▶ **WHAT IS NEEDED**: Below is some data; print it all back exactly.

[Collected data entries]
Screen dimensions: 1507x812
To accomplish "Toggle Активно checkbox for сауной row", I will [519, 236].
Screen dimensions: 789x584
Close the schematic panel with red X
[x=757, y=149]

▶ **ANSWER AREA**:
Screen dimensions: 1507x812
To accomplish "Toggle Активно checkbox for сауной row", I will [519, 236].
Screen dimensions: 789x584
Close the schematic panel with red X
[x=757, y=149]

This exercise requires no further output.